前回読んだ進化しすぎた脳よりも6年ほど前に書かれたものです。
そのため、内容的にはかぶっていたり、古いかなと思ったのですが、
この本は記憶の仕組みとその大部分を司る海馬について書かれており、
「進化しすぎた脳」とは異なる面白さがありました。
同一性を保つために増殖しない神経細胞の中、唯一増殖する海馬の「顆粒細胞」、
「意味記憶」と「エピソード記憶」の違い、記憶を形成する「シナプス可塑性」「増殖」「発芽」、
「LTP」と「LTD」、「記憶」と「ストレス」「夢」の関係などについてわかりやすく書かれています。

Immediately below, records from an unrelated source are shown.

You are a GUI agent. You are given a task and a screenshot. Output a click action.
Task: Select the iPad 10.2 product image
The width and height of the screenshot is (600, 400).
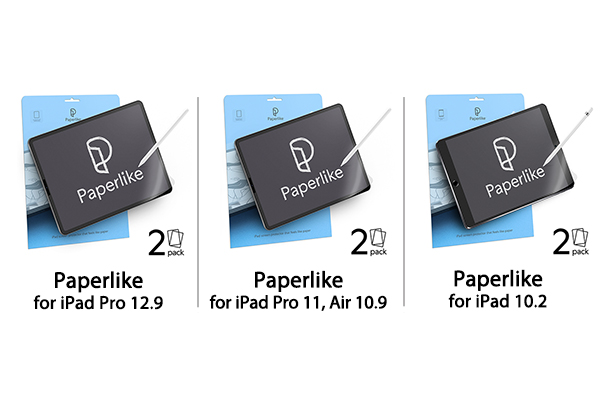[x=505, y=171]
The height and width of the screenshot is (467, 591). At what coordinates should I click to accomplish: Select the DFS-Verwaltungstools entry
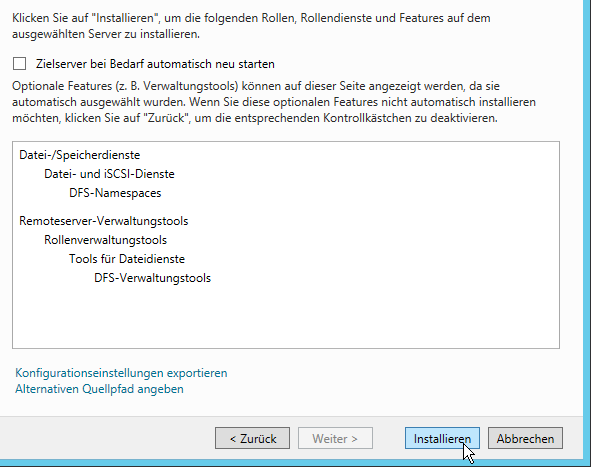pos(152,278)
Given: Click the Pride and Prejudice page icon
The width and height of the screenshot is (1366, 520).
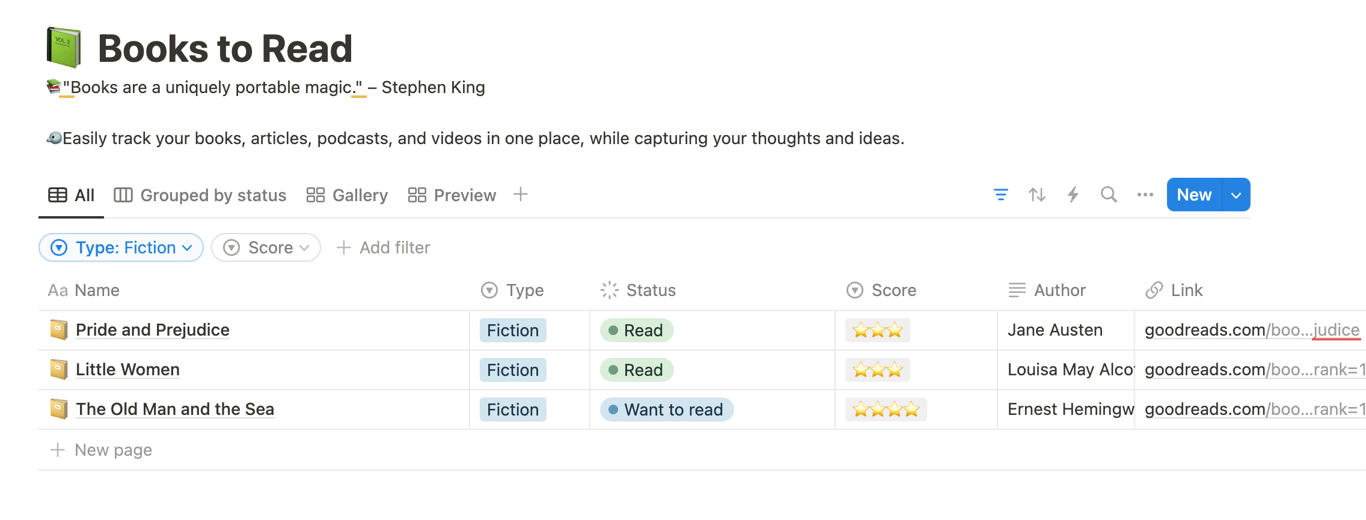Looking at the screenshot, I should click(x=59, y=330).
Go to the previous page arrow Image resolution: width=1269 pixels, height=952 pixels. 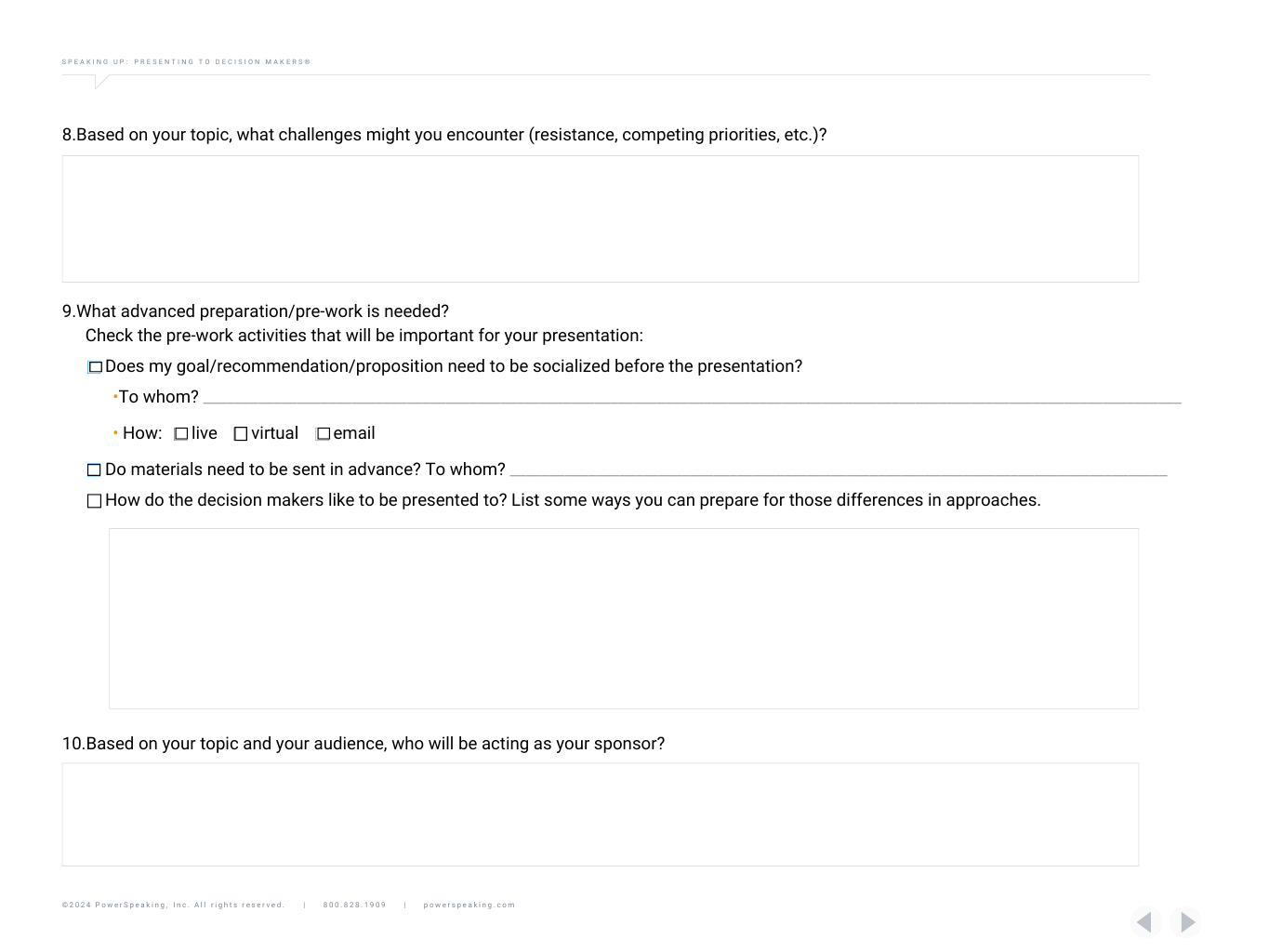pos(1145,922)
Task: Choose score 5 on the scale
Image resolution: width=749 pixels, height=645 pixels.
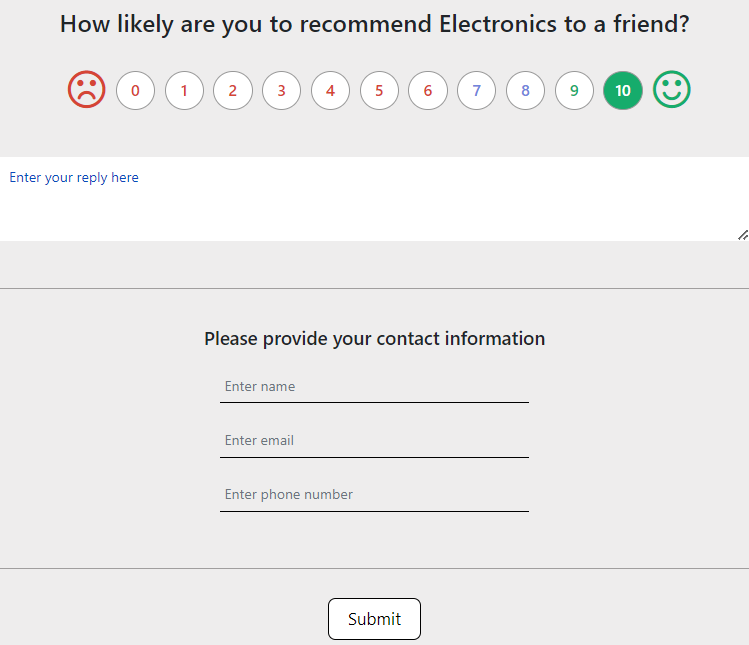Action: [x=379, y=91]
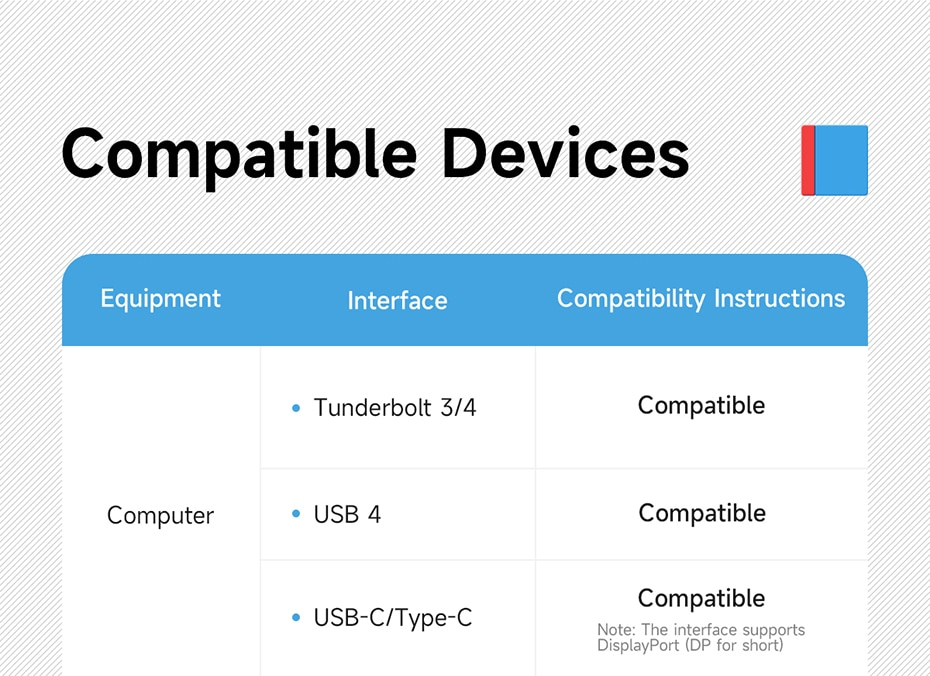
Task: Select the Equipment column header
Action: [x=161, y=299]
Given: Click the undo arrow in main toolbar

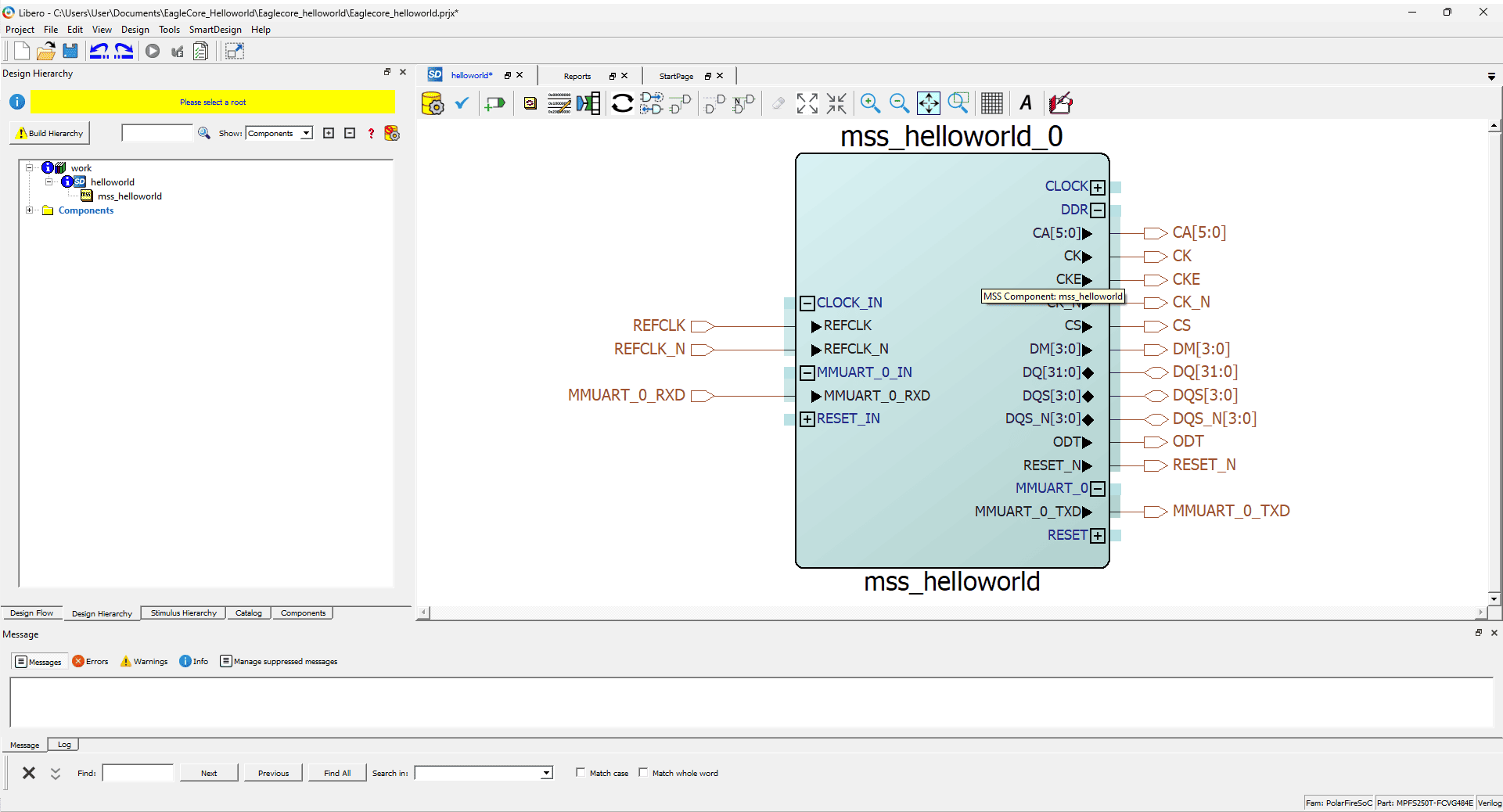Looking at the screenshot, I should click(99, 52).
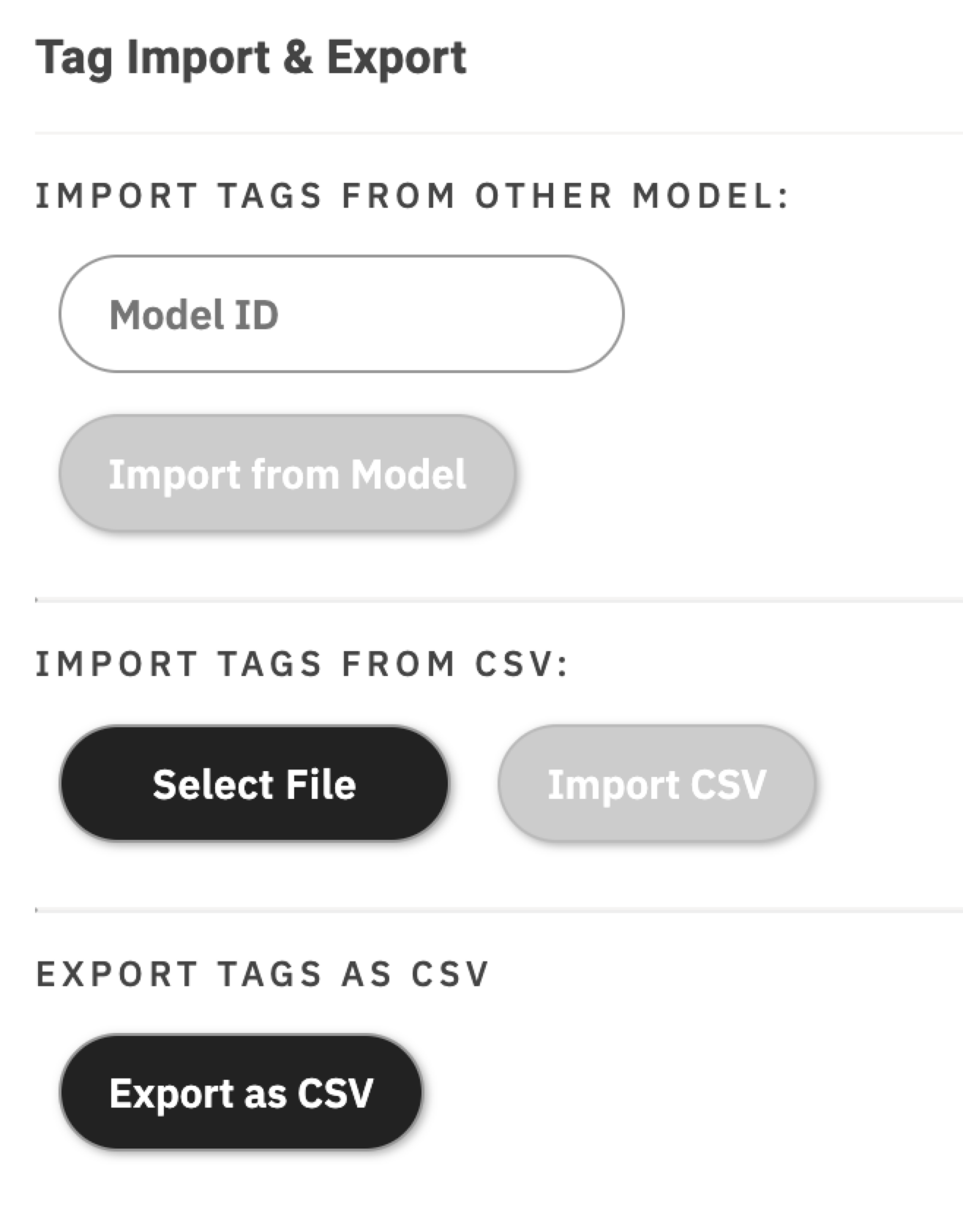Image resolution: width=963 pixels, height=1232 pixels.
Task: Click the Export Tags As CSV label
Action: tap(263, 974)
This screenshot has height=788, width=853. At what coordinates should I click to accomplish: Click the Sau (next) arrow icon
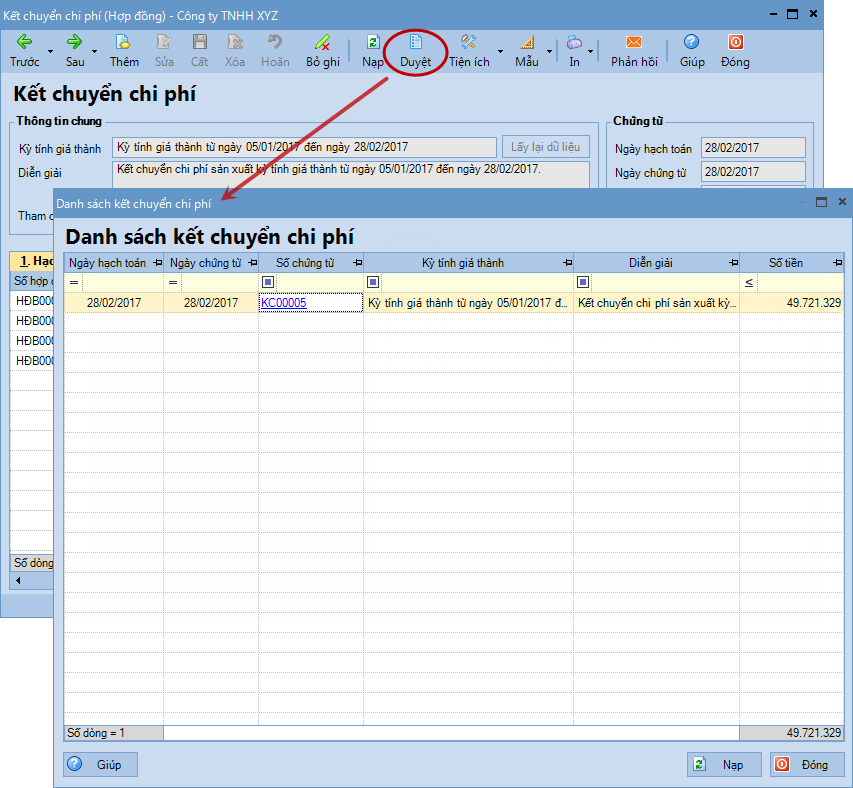[x=75, y=42]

神経細胞の使いまわしが連想や創造を産むという点が特に興味深く、読んでいて
興奮を覚えましたε===ヽ(*゚∀゚)ノエウレカ !!
実際に記憶力を高めたい人でもそうでない人でも読んで面白い一冊です。
若い頃に人間機械論的なことや悲観的な考えや考えがループするのは脳内にある種の
溝というか電気というか思考が流れやすいルートが形成されるんじゃないかなどと
考えていましたが、明確ではないにしてもなんとなくの答えを得られた感じです。